EXERCISE DESCRIPTION: Switch "Locate an element" to "Find an element" throughout the rows below, and give them back with every other word kept the same.

SOURCE DATA:
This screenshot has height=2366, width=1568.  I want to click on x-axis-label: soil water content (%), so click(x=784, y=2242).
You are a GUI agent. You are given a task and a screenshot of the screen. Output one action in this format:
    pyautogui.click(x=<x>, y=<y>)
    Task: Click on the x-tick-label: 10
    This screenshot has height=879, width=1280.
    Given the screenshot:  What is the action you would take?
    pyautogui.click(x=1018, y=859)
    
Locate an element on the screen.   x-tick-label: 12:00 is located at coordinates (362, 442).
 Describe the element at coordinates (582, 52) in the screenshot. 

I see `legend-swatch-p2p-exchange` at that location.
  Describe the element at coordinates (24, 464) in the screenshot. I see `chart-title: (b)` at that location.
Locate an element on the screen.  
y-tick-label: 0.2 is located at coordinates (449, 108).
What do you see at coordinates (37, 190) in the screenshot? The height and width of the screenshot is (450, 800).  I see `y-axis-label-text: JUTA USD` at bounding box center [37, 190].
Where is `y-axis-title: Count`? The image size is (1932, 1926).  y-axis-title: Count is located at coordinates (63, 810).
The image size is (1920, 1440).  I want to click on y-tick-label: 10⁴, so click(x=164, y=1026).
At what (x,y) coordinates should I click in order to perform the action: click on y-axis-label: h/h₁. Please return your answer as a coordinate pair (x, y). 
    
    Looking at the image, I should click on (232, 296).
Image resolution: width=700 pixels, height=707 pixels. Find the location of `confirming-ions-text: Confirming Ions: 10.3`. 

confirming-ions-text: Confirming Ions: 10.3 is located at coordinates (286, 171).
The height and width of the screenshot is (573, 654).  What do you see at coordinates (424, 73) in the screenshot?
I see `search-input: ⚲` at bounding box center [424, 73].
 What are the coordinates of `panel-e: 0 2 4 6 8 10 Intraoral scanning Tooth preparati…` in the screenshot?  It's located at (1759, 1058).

RESULT:
This screenshot has height=2366, width=1568.  I want to click on x-axis-label: soil water content (%), so click(x=784, y=2242).
You are a GUI agent. You are given a task and a screenshot of the screen. Output one action in this format:
    pyautogui.click(x=<x>, y=<y>)
    Task: Click on the x-tick-label: 10
    This screenshot has height=879, width=1280.
    Given the screenshot:  What is the action you would take?
    pyautogui.click(x=1018, y=859)
    
Find an element on the screen.   x-tick-label: 12:00 is located at coordinates (362, 442).
 Describe the element at coordinates (582, 52) in the screenshot. 

I see `legend-swatch-p2p-exchange` at that location.
  Describe the element at coordinates (24, 464) in the screenshot. I see `chart-title: (b)` at that location.
Find an element on the screen.  
y-tick-label: 0.2 is located at coordinates (449, 108).
What do you see at coordinates (37, 190) in the screenshot? The height and width of the screenshot is (450, 800).  I see `y-axis-label-text: JUTA USD` at bounding box center [37, 190].
Where is `y-axis-title: Count`? The image size is (1932, 1926).  y-axis-title: Count is located at coordinates (63, 810).
The image size is (1920, 1440).  I want to click on y-tick-label: 10⁴, so click(x=164, y=1026).
At what (x,y) coordinates should I click in order to perform the action: click on y-axis-label: h/h₁. Please return your answer as a coordinate pair (x, y). 
    
    Looking at the image, I should click on (232, 296).
Image resolution: width=700 pixels, height=707 pixels. Find the location of `confirming-ions-text: Confirming Ions: 10.3`. 

confirming-ions-text: Confirming Ions: 10.3 is located at coordinates (286, 171).
The height and width of the screenshot is (573, 654).  What do you see at coordinates (424, 73) in the screenshot?
I see `search-input: ⚲` at bounding box center [424, 73].
 What are the coordinates of `panel-e: 0 2 4 6 8 10 Intraoral scanning Tooth preparati…` in the screenshot?  It's located at (1759, 1058).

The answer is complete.